→ **Recorded information**

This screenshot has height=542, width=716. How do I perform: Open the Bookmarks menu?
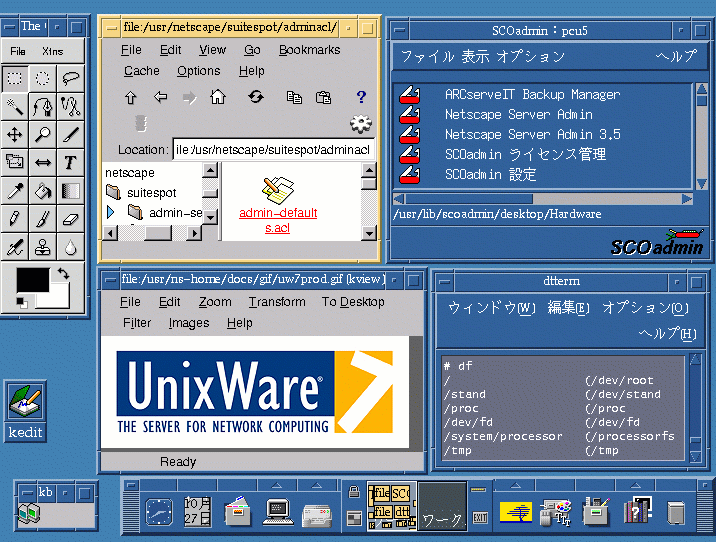tap(309, 50)

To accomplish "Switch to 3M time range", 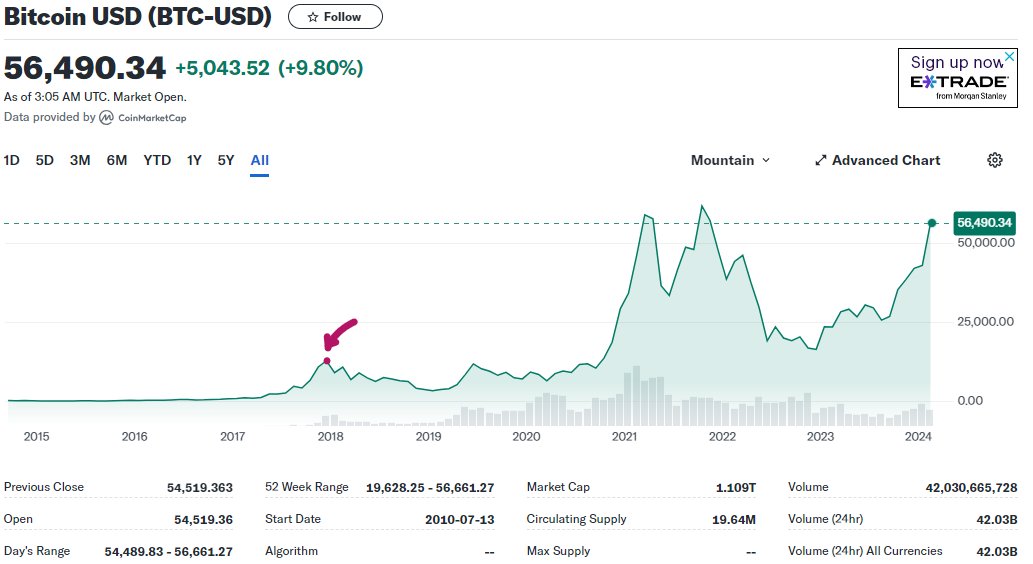I will (80, 160).
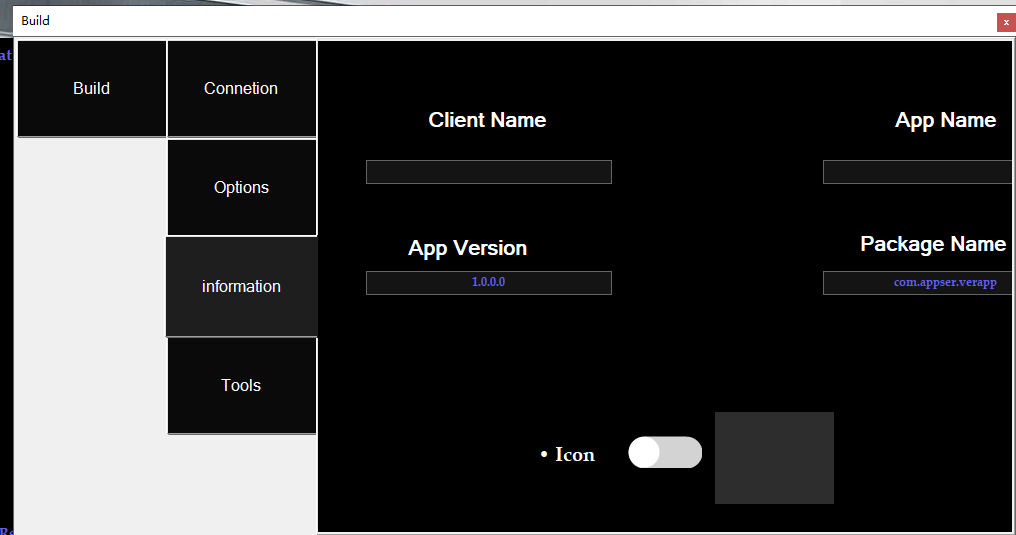
Task: Click the App Name heading
Action: pos(945,120)
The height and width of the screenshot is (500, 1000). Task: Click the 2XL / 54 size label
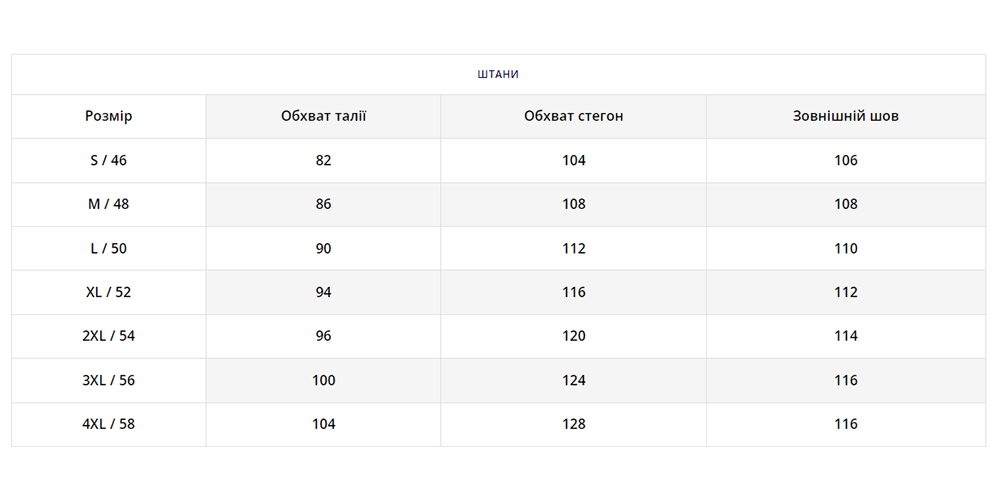(x=108, y=336)
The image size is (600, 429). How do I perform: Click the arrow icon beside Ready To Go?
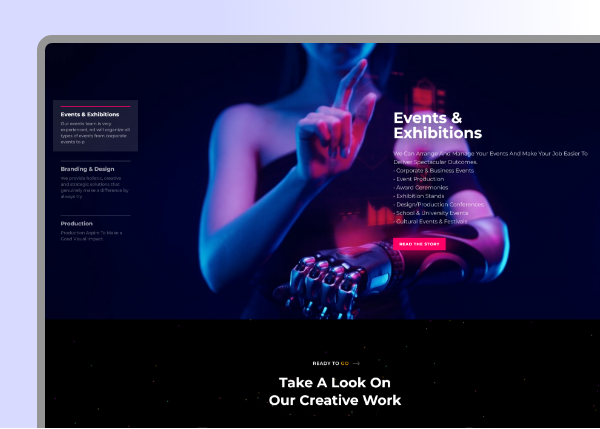356,364
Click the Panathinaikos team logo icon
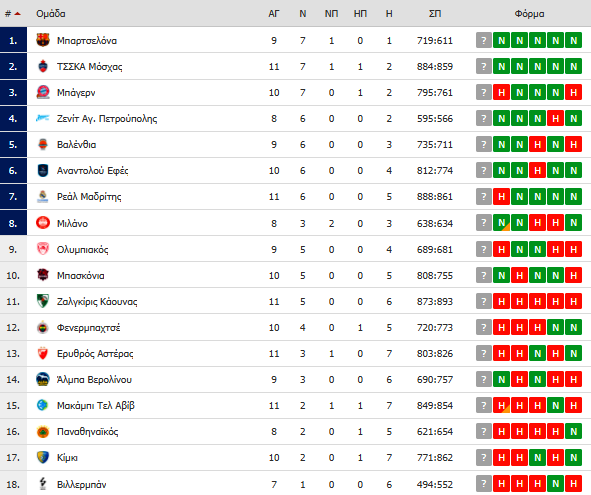This screenshot has width=591, height=495. coord(43,432)
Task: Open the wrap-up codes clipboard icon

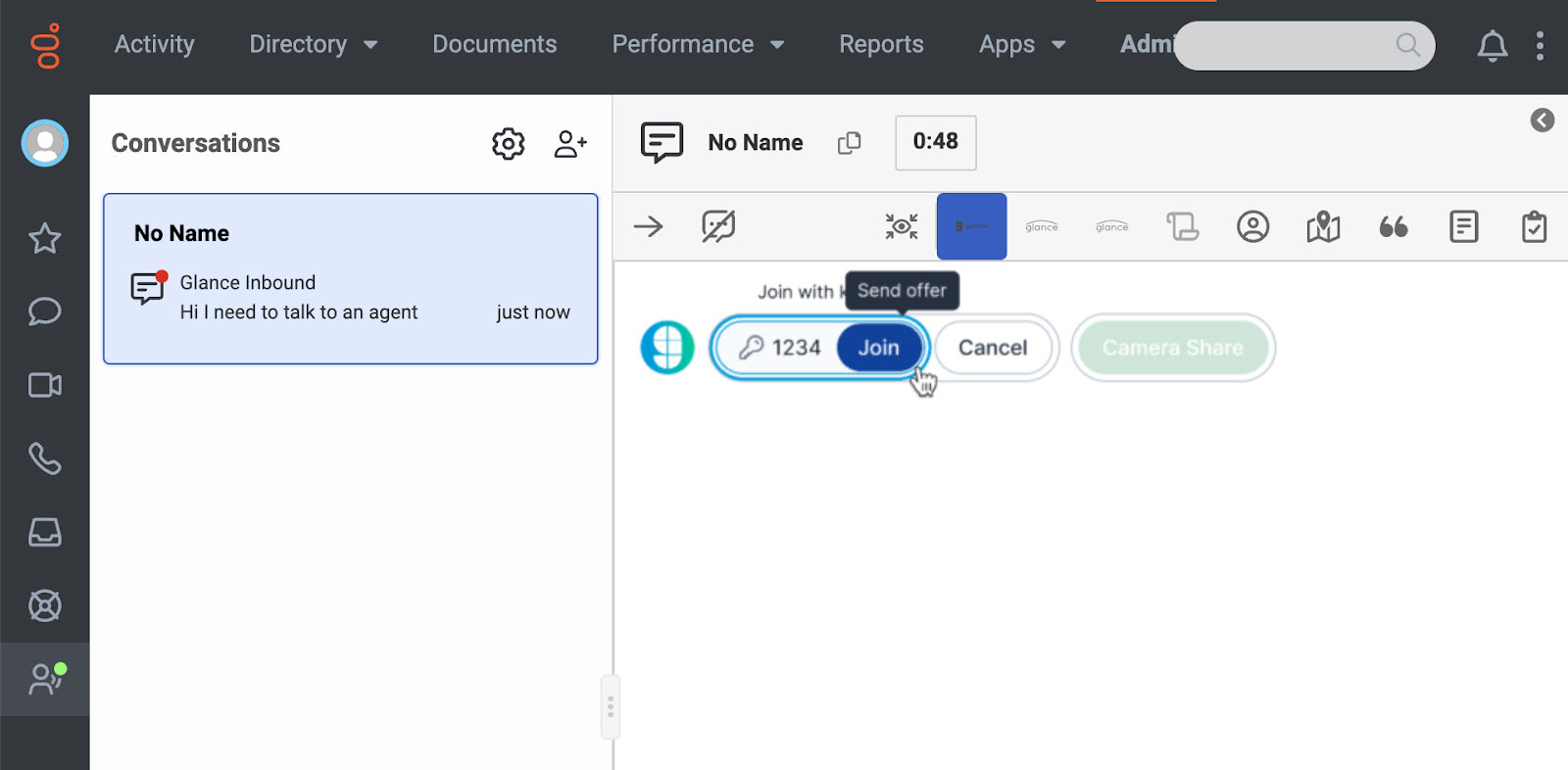Action: coord(1534,227)
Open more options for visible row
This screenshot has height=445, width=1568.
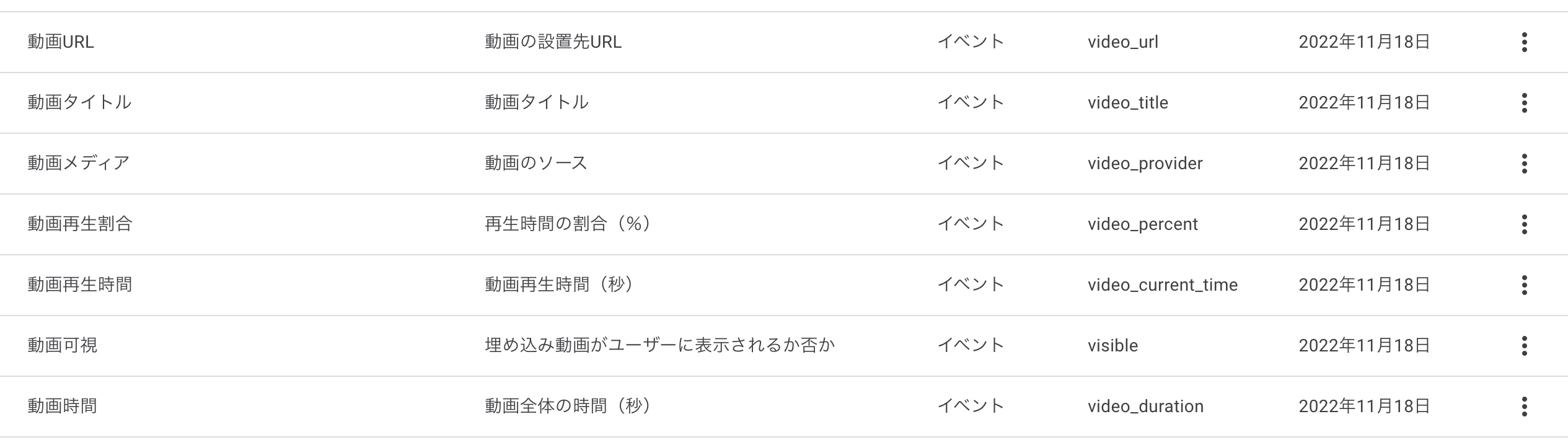click(x=1524, y=346)
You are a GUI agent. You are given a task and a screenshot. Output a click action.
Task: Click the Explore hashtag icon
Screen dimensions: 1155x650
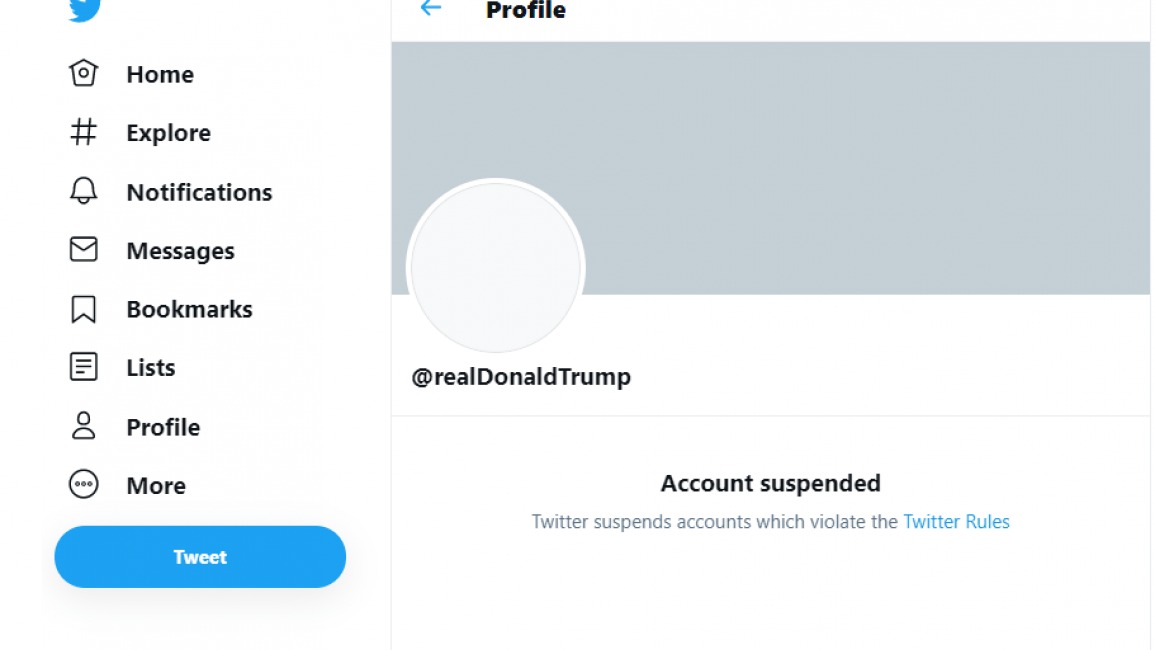(83, 132)
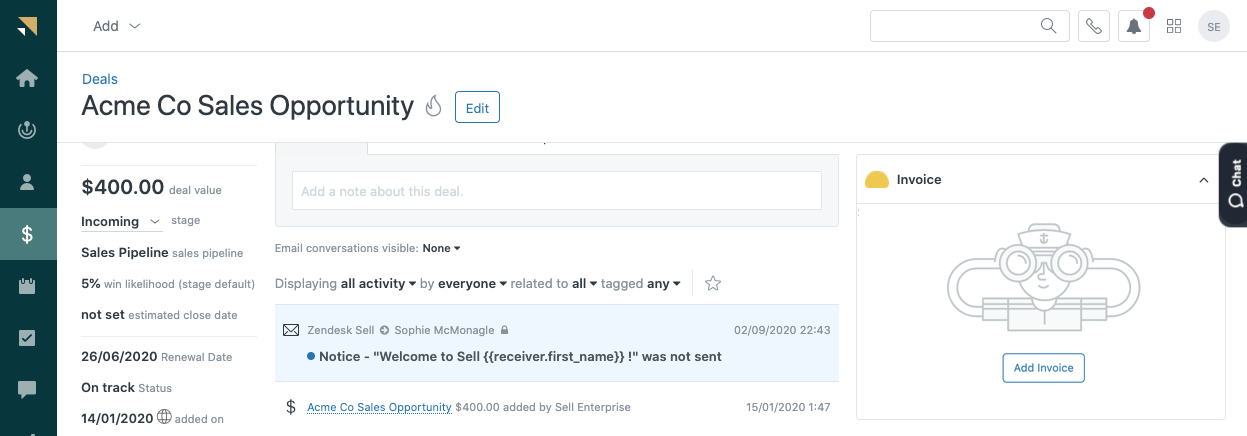The image size is (1247, 436).
Task: Open Calendar icon in sidebar
Action: (x=27, y=286)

→ **What is required**
Take the material above and output only the lines from the one that contains "The image size is (600, 429)." through the one that contains "Open more options for visible row", ends included and images left out.

→ **Task output**
The image size is (600, 429). How do I perform: Click the arrow icon beside Ready To Go?
356,364
Click the Panathinaikos team logo icon
This screenshot has width=591, height=495. coord(43,432)
Task: Open the wrap-up codes clipboard icon

Action: coord(1534,227)
Open more options for visible row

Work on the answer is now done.